# [About this task]
Only lines containing "will" belong in the answer, each copied from the entries below.

** Opening Data for review block **

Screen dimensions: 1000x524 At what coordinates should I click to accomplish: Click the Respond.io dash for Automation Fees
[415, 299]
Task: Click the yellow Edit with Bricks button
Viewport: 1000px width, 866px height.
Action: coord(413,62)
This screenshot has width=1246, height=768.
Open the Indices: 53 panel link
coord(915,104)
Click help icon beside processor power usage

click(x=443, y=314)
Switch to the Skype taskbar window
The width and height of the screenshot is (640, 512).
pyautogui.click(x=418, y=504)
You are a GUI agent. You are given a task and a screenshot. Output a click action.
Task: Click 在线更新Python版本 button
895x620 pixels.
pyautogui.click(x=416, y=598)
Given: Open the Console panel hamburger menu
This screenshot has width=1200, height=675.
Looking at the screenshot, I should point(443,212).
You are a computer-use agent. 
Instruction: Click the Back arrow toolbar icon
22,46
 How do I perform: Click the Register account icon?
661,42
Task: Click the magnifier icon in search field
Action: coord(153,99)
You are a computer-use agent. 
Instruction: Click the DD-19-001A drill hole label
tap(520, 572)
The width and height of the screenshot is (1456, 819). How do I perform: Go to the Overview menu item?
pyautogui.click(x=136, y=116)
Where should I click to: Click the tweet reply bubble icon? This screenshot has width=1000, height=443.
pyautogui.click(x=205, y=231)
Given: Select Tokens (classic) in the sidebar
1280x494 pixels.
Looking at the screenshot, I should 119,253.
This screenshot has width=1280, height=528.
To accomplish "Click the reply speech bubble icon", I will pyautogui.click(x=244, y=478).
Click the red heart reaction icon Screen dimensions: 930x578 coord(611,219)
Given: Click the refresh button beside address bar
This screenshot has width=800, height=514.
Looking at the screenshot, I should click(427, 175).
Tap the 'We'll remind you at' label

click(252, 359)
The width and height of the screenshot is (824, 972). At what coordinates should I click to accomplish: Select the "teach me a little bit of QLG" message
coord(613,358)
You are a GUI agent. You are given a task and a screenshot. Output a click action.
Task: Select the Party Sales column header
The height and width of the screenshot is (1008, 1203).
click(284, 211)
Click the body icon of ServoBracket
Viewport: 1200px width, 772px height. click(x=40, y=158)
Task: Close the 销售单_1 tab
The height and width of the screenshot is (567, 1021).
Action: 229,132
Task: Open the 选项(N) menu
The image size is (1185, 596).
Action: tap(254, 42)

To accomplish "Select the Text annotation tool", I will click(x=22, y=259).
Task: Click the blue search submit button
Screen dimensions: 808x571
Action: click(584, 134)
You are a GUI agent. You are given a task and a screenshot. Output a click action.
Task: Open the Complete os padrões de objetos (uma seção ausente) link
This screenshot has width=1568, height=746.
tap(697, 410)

** Closing Data for review block **

# [Expected output]
To accomplish "Click the reply speech bubble icon", I will pyautogui.click(x=244, y=478).
To accomplish "Select the Text annotation tool", I will click(x=22, y=259).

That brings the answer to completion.